[Exercise data Boundary: Start]
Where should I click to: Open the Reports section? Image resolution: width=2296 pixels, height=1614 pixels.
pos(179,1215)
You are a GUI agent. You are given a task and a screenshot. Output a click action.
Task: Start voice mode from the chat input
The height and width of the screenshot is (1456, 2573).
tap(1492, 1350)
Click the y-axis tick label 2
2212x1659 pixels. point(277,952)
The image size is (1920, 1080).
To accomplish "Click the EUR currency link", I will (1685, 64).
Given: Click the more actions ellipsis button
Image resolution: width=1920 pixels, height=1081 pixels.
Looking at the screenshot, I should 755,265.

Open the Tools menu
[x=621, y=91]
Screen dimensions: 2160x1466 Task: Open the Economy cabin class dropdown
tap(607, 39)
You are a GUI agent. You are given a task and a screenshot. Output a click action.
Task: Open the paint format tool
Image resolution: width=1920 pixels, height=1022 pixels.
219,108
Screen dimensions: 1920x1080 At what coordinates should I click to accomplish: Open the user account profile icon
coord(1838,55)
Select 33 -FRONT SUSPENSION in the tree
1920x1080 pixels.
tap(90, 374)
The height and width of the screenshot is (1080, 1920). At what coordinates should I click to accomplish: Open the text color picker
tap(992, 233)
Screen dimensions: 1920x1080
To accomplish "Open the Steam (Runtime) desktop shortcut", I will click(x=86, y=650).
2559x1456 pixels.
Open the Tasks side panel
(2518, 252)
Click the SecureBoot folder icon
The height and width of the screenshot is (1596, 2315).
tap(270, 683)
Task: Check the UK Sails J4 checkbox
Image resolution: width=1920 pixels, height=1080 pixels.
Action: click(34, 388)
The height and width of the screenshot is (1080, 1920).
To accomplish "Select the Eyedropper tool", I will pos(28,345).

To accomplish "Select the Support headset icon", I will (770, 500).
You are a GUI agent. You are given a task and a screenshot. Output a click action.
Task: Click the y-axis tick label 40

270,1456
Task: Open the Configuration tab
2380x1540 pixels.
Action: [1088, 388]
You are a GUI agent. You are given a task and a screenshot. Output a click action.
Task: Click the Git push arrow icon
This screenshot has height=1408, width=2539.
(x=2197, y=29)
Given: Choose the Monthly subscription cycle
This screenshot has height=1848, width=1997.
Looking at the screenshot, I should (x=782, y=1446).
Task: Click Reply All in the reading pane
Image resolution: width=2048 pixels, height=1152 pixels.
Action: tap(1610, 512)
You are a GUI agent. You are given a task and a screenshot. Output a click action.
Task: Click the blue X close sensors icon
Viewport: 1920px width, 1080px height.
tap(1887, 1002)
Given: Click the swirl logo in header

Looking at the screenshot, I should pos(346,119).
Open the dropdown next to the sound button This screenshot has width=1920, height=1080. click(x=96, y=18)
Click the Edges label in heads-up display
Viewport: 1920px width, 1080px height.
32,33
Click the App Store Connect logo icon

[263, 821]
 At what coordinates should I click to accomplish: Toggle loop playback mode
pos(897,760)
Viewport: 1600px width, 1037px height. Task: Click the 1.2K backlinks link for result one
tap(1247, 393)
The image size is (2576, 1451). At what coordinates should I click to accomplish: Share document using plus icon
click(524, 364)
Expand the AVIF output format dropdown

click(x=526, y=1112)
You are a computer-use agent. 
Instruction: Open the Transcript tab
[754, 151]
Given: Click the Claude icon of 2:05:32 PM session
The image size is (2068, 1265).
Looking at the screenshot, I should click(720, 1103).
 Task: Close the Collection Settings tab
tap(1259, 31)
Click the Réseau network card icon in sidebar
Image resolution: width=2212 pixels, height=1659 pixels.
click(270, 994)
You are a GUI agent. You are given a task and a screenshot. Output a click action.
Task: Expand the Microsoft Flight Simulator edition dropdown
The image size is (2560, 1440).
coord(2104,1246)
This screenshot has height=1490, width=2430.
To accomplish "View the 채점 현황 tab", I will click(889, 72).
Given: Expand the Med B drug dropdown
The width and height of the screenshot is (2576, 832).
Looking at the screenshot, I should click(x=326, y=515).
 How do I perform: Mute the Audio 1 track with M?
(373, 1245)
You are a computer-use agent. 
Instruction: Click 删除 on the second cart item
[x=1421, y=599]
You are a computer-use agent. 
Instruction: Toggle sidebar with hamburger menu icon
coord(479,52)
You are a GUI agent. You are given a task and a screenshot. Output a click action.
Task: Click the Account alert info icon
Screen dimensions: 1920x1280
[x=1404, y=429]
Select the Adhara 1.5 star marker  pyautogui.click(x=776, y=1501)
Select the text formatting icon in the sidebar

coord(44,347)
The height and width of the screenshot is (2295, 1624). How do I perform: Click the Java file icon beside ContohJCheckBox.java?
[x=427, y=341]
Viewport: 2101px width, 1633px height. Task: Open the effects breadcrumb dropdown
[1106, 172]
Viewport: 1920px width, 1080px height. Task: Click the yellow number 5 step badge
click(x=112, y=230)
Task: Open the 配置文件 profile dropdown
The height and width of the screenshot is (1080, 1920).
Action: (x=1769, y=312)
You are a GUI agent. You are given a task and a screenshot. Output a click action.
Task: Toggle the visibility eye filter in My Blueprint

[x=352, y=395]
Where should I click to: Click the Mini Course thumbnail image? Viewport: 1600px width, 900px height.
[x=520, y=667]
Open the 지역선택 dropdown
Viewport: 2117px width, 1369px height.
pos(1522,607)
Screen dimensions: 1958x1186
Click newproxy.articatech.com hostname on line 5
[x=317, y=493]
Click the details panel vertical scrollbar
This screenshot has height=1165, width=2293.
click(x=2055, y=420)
[Exercise data Boundary: End]
• **Work to be completed**
Copy, from the material above, each line in which the string "will" occurs.

• **Written solution**
To accomplish "Click the EUR currency link", I will (1685, 64).
To accomplish "Open the Steam (Runtime) desktop shortcut", I will click(x=86, y=650).
To accomplish "Select the Eyedropper tool", I will pos(28,345).
To accomplish "Select the Support headset icon", I will (770, 500).
To accomplish "View the 채점 현황 tab", I will click(889, 72).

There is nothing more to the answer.